Boy hurt on Disney ride
A man whose fingertips were severed aboard Disney's Pirates of the Caribbean this month made international news.
Three months before that, it turns out, a 12-year-old boy lacerated four fingers on the same ride.
The incident involving the boy was one of a dozen significant injuries Walt Disney World reported last week for the second quarter of 2014.
Universal Orlando reported four injuries during the April-through-June time period.
Disney would not provide further details.

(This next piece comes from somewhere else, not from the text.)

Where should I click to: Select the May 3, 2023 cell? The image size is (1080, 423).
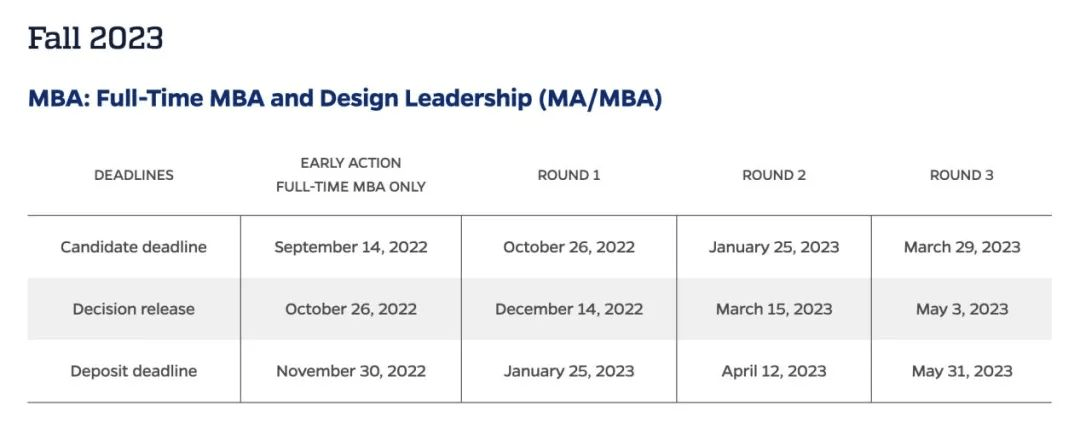(962, 309)
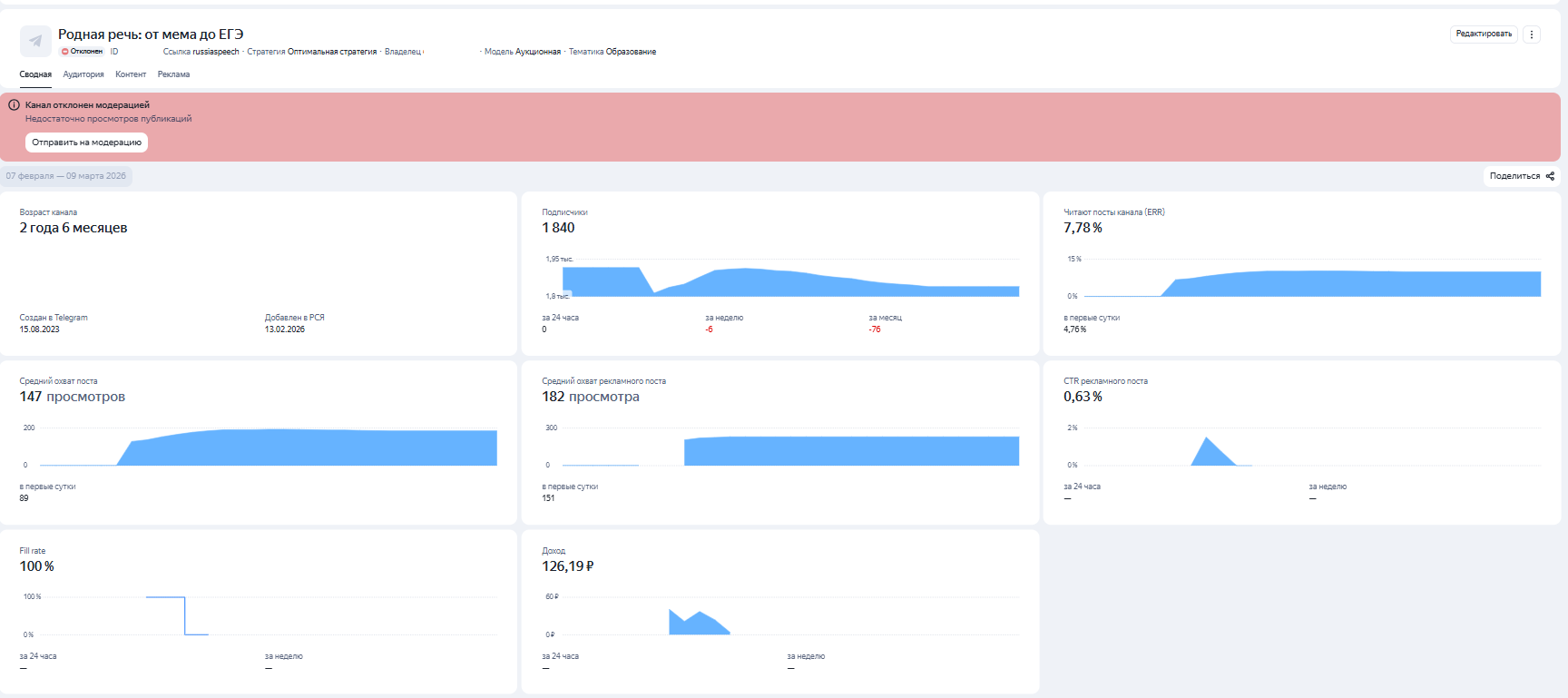Click the share icon next to Поделиться
Screen dimensions: 1568x698
[x=1550, y=176]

Five of Disney's incidents, including the one involving the 12-year-old boy, were at the Magic Kingdom. Disney also reported that an 8-year-old girl briefly lost consciousness on Magic Carpets of Aladdin; a 64-year-old woman fell and fractured her fibula while exiting a vehicle at Tomorrowland Indy Speedway; a 68-year-old man fell exiting the Astro Orbiter and developed a blood clot in his leg; and a 72-year-old woman with a pre-existing condition briefly lost consciousness and fell after leaving Big Thunder Mountain Railroad.

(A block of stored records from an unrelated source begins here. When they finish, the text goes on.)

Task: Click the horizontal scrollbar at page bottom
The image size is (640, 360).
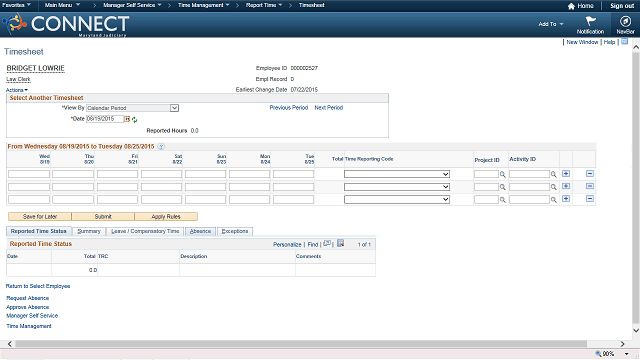Action: (x=301, y=344)
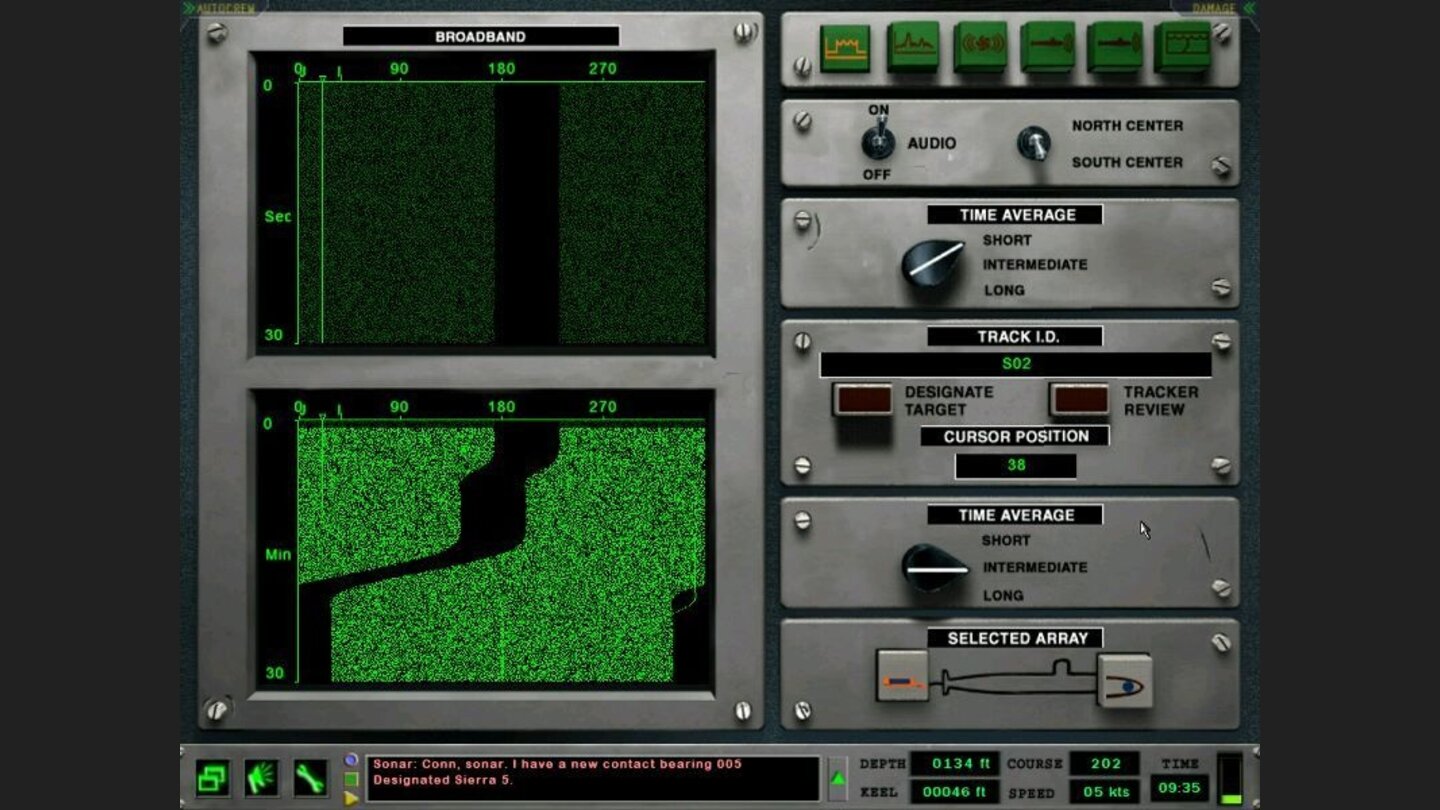Turn the lower Time Average knob
Screen dimensions: 1440x810
tap(934, 568)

Three Disney injuries stemmed from Epcot's Mission: SPACE. Disney reported a 70-year-old woman complained of chest pain; a 58-year-old man with a pre-existing condition felt tightness in his chest and nausea; and a 54-year-old woman complained of motion sickness.
Also at Epcot, a 62-year-old woman fell on the walkway and injured her knee at the Seas with Nemo & Friends and a 51-year-old woman experienced nausea, dizziness and shortness of breath on Expedition Everest-Legend of the Forbidden Mountain.
In other Disney areas, a 68-year-old woman with a pre-existing condition felt tightness in her chest on Kilimanjaro Safari at Animal Kingdom, and a 44-year-old man fractured his leg on Mayday Falls at Typhoon Lagoon.
At Universal, a 43-year-old woman complained of head and neck pain on Harry Potter and the Forbidden Journey. A 61-year-old man felt weak after E.T. Adventure. A 15-year-old boy had "lowered level consciousness" on Revenge of the Mummy and an 18-year-old man experienced chest pain on the ride.
It was the fourth straight quarter in which Disney and Universal Orlando were the only parks to report significant injuries. SeaWorld, Wet 'n Wild, Busch Gardens and Legoland reported no injuries.
The voluntary reports are part of an agreement the theme parks have struck with the state, which has exempted them from public ride-safety regulation. The parks are required to report injuries that occur on a ride and result in an immediate hospital stay of more than 24 hours.